Transcribe exactly the line containing "Screen dimensions: 1456x821" and each line after it, through the end of the entries, with nothing before or after.

%%

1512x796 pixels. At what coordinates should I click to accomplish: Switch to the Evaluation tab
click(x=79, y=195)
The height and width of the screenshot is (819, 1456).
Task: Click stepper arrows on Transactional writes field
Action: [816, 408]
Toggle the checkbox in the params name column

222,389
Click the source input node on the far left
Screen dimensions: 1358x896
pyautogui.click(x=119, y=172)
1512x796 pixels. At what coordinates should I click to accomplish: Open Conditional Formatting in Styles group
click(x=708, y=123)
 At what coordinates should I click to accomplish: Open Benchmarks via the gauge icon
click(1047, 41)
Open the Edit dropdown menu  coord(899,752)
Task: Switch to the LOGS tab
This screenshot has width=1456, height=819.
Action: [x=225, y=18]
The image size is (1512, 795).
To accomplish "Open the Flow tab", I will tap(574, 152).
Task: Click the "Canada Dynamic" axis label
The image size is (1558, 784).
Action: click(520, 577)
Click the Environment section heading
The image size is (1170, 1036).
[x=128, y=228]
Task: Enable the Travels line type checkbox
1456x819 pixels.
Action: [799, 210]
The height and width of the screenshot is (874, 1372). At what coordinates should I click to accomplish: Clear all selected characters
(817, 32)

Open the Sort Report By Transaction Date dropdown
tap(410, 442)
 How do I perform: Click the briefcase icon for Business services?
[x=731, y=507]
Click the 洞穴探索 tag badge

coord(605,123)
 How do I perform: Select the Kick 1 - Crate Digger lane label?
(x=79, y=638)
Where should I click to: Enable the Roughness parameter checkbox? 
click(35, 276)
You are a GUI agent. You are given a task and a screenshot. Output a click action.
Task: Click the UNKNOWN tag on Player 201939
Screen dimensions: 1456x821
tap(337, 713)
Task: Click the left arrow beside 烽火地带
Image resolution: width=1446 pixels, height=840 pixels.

%%

PROBLEM SOLUTION ::
Screen dimensions: 1456x821
tap(337, 713)
Task: Click the left arrow beside 烽火地带
Image resolution: width=1446 pixels, height=840 pixels.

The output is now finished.